• [PROBLEM DETAILS]: Could you repeat the rows below from the line containing "Viewport: 1272px width, 932px height." through the line containing "(x=36, y=493)", including both of those lines and leaving the pictures out?

• [ENTRIES PROVIDED]:
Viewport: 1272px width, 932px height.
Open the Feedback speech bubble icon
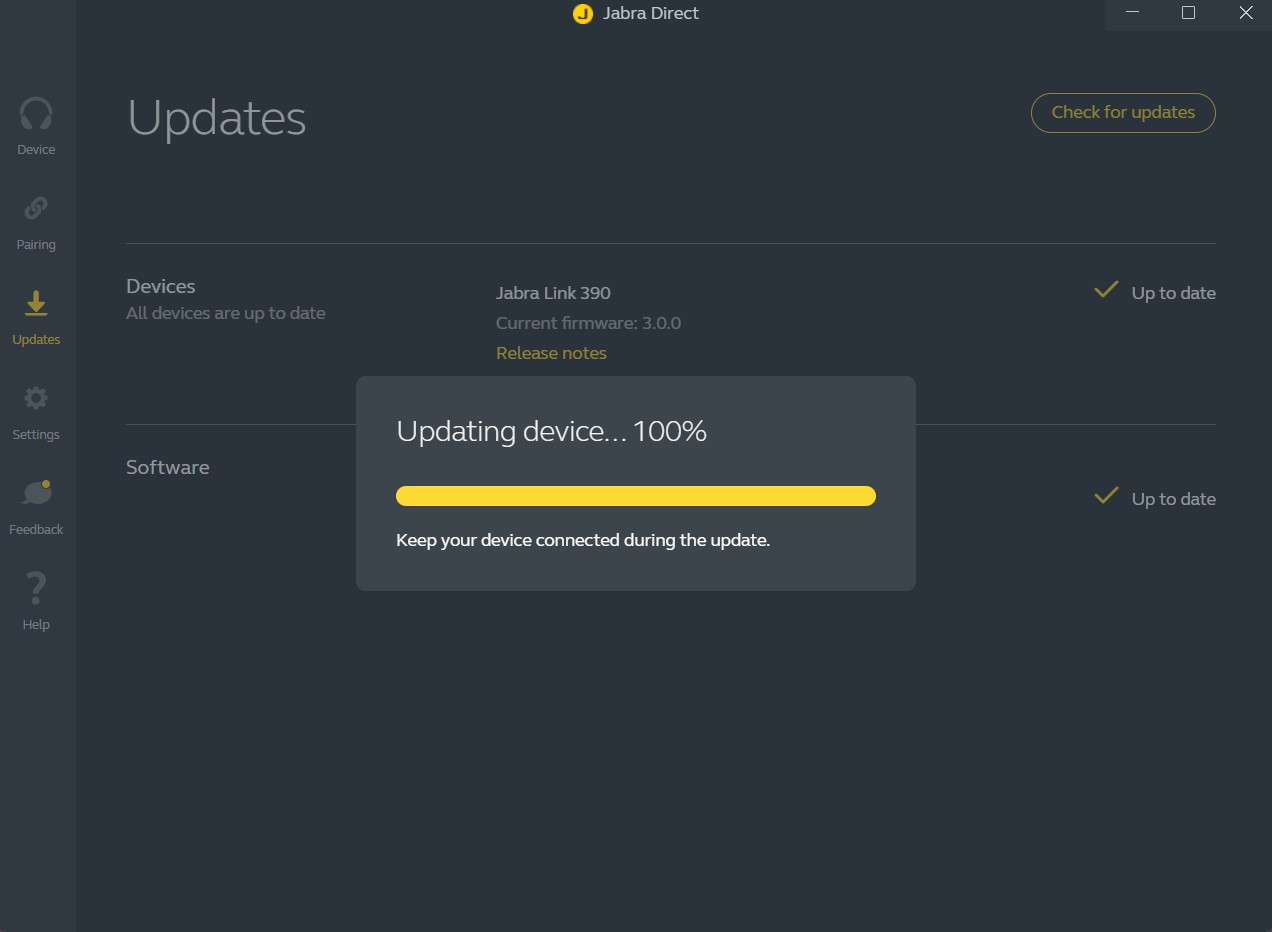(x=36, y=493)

--

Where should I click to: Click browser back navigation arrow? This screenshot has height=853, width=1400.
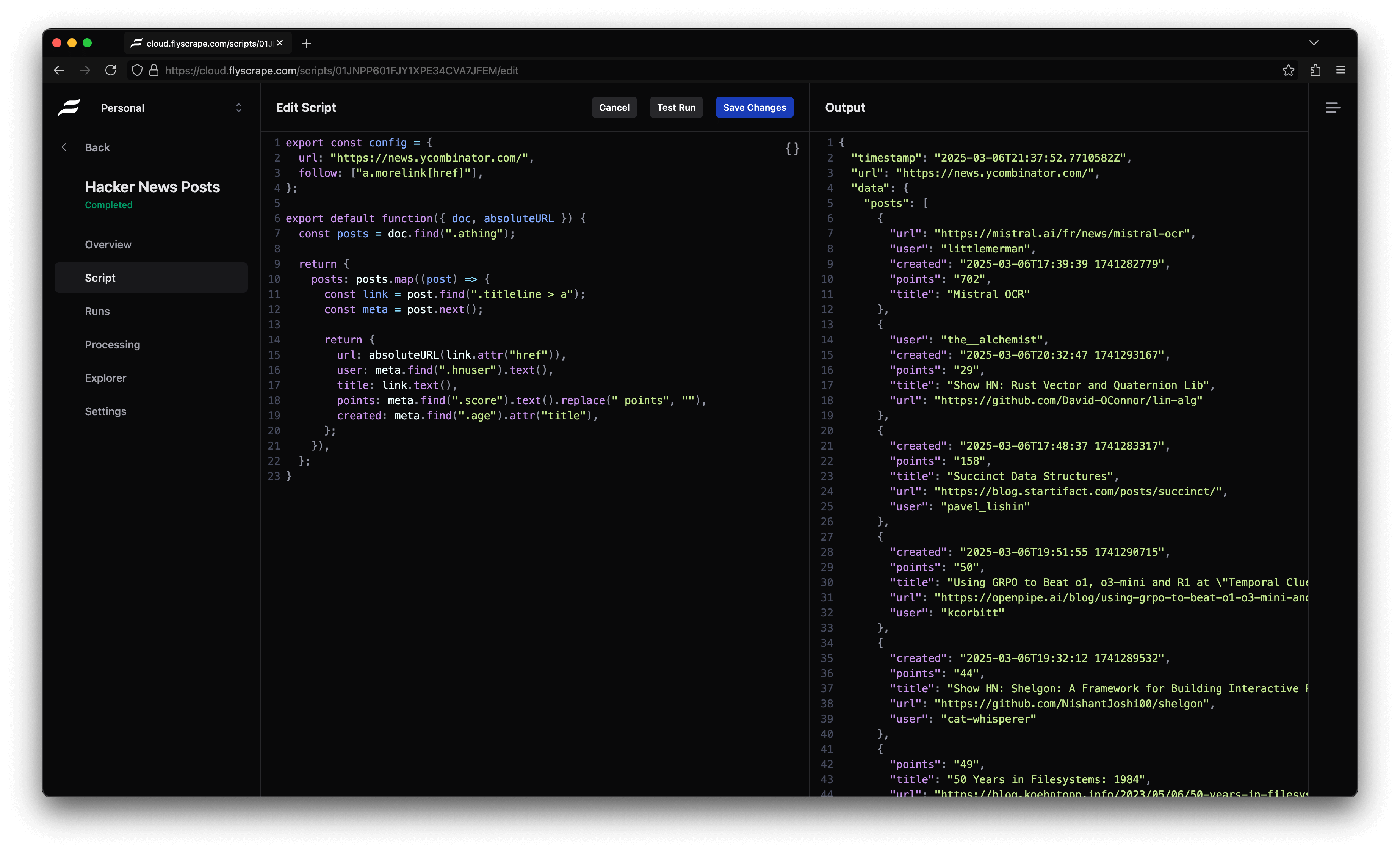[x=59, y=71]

• [FINISHED ANSWER]:
Viewport: 1272px width, 932px height.
Open the Feedback speech bubble icon
(x=36, y=493)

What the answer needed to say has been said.